# [TEXT SECTION]
□ □ □ □

Editor's Note: I really do wonder how many people are trying to measure the negative productivity shock to the American, and possibly global, economy. I mean, there those ridiculous annual stories about how the NCAA basketball tournament costs billions in lost productivity, so someone has to be doing this right?
1. Data (and Our Algorithmic Overlords): Many of you probably saw the Economist piece on data becoming the world's most valuable resource. It does a darn good job at producing conflicting reactions for me: Yes, we should be paying more attention to the accumulation and use of data among private companies! But governments aren't to be be trusted with this kind of data any more than private companies! And you're spending way too much time in Silicon Valley--we're a long long way from data being more valuable than physical resources for most of the people in the world!

□ □ □ □

# [SUPPLIED DATA]
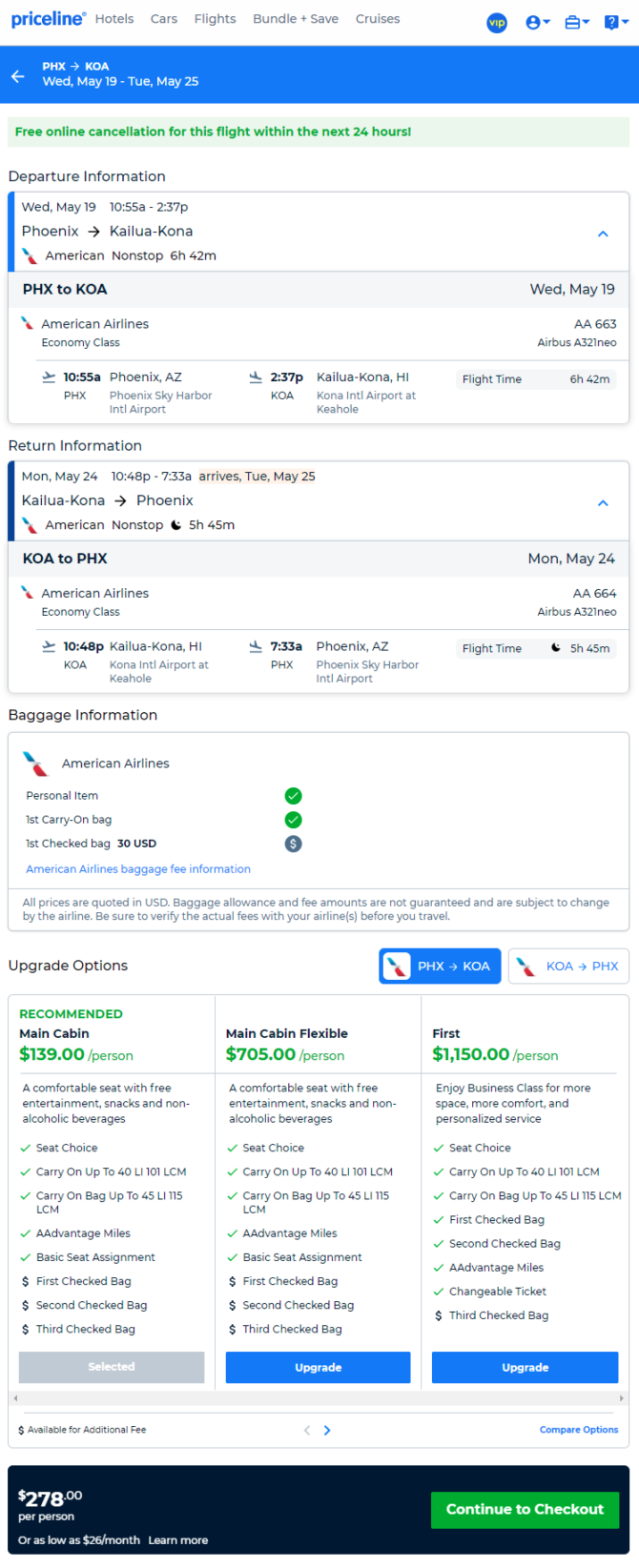Click the back arrow in blue header
Image resolution: width=639 pixels, height=1568 pixels.
[18, 75]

□ □ □ □

# [WORK TO COMPLETE]
(1) In the passage on data and productivity, which publication ran the piece on data becoming the world's most valuable resource?
(2) Continue the passage on data and productivity from its last sentence.

# [RESPONSES TO THE TASKS]
(1) The Economist.

(2)
So I'm going to use it mostly as a foil to introduce two pieces that you should read that you probably don't think are relevant to the faiV. First, here's a piece by Ted Knutson, a protagonist in the development and use of "advanced statistics" in football/soccer, about why he developed and continues to use a terrible visualization of data to evaluate player performance. Second, here's a piece about how adapting behavior based on data in baseball has helped some players but hurt others so that there is zero net gain. The point here being, understanding data is hard enough. Using data is even harder. Figuring out how to help people change based on data--without just turning everything over to our algorithmic overlords--is the toughest of all. And if you don't believe, that let me remind of you of one of my all-time favorite papers about seaweed farmers. Take that, "vast empirical literature"!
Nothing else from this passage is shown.